What to produce => Rewrite the plugin page from "Nemotron Nano VL" to "visual question answering.", replacing every "Remote Source Zoo Model" with "Remote Zoo Model".

Source excerpt =>
Note
This is a community plugin, an external project maintained by its respective author. Community plugins are not part of FiftyOne core and may change independently. Please review each plugin’s documentation and license before use.
Nemotron Nano VL - FiftyOne Remote Source Zoo Model#
NVIDIA’s Llama-3.1-Nemotron-Nano-VL-8B-V1 integrated as a Remote Source Zoo Model for FiftyOne, enabling seamless computer vision tasks including object detection, OCR, classification, and visual question answering.

Installation#
pip install fiftyone transformers accelerate timm einops open-clip-torch torch
Quick Start#
Model Registration & Loading#
import fiftyone as fo
import fiftyone.zoo as foz
# Register the model source
foz.register_zoo_model_source(
"https://github.com/harpreetsahota204/Nemotron_Nano_VL",
overwrite=True
)

Available data =>

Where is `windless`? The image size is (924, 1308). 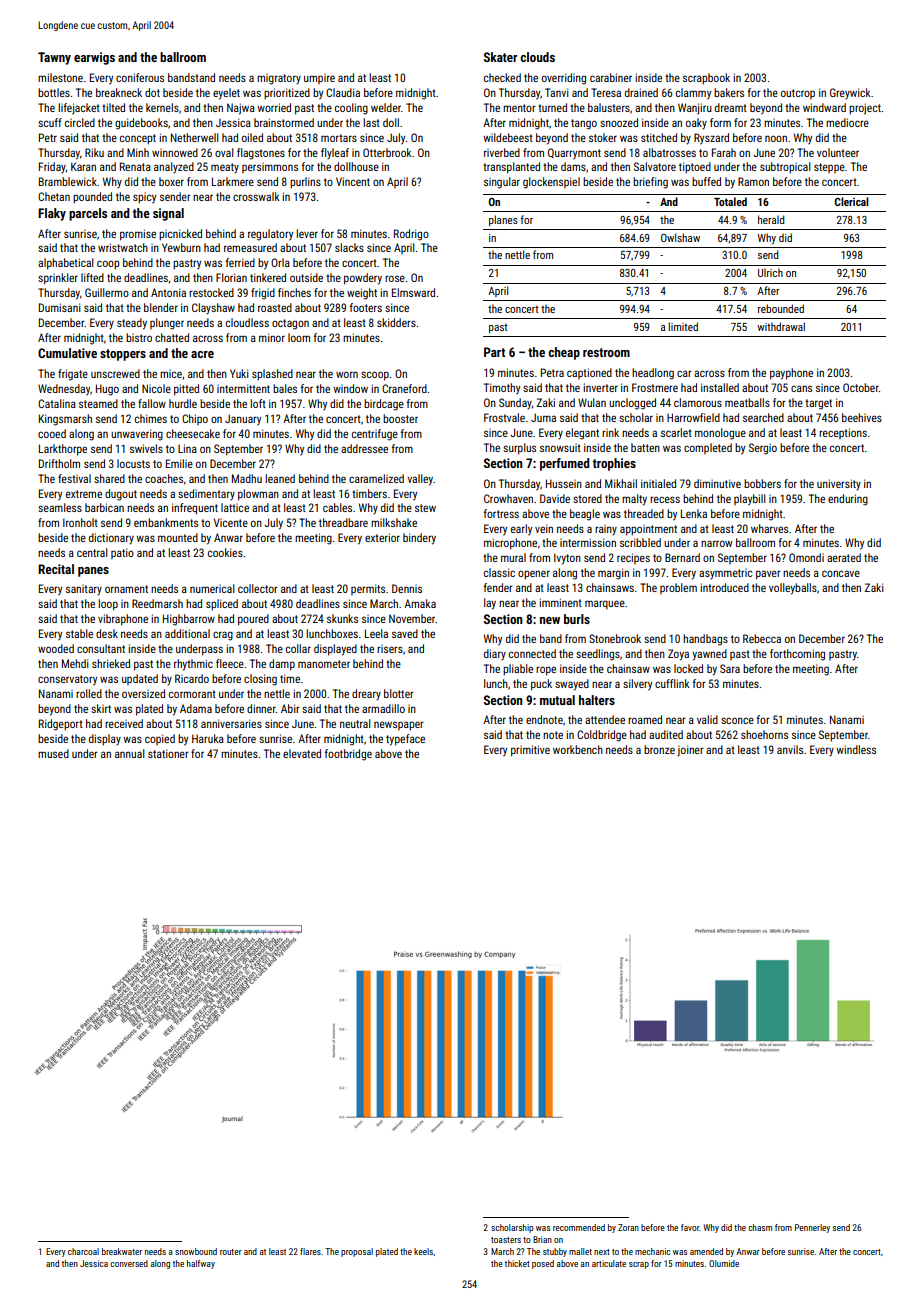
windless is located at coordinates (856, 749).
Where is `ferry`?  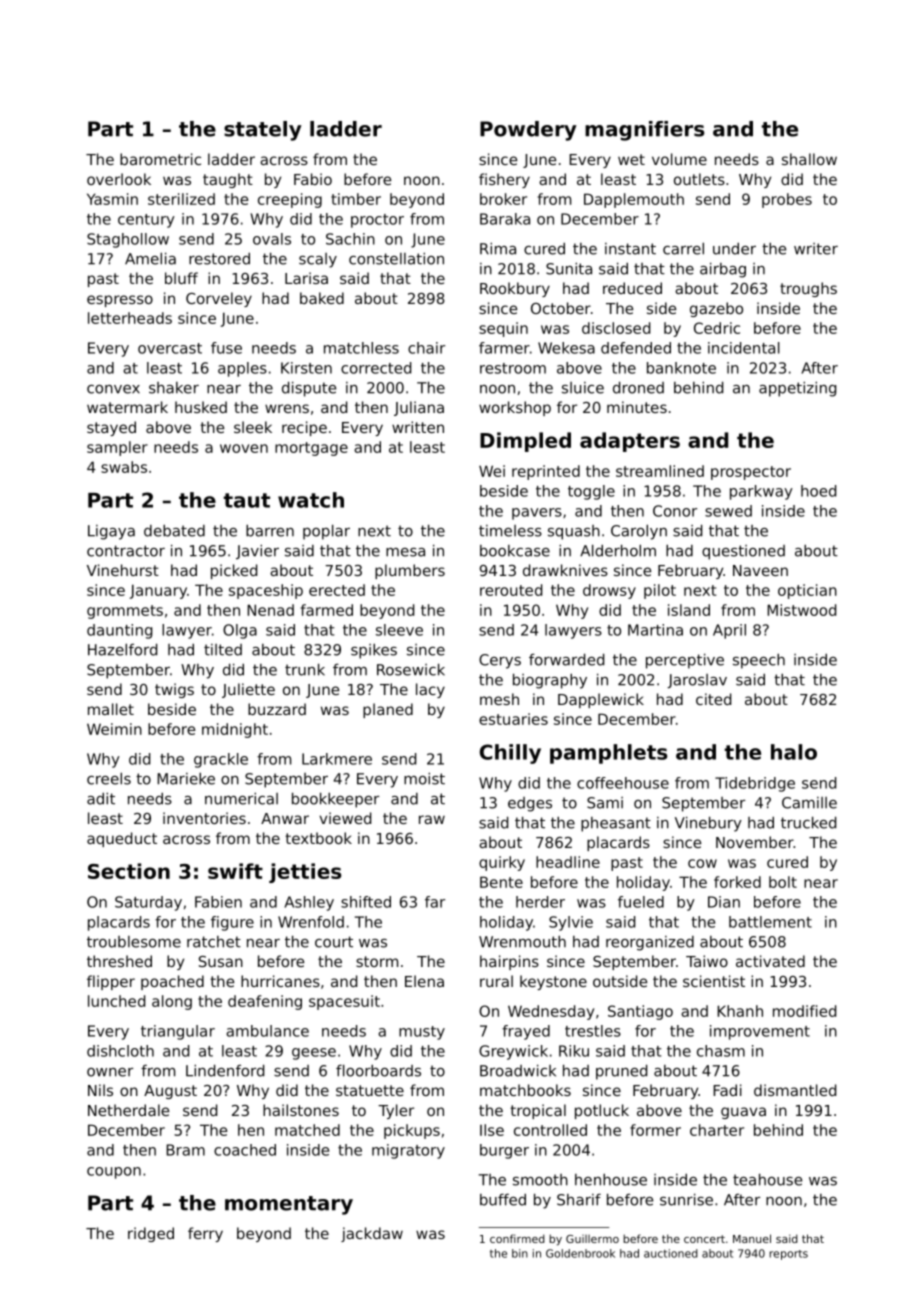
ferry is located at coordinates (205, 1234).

Response to this task =>
Nemotron Nano VL - FiftyOne Remote Zoo Model#
NVIDIA’s Llama-3.1-Nemotron-Nano-VL-8B-V1 integrated as a Remote Zoo Model for FiftyOne, enabling seamless computer vision tasks including object detection, OCR, classification, and visual question answering.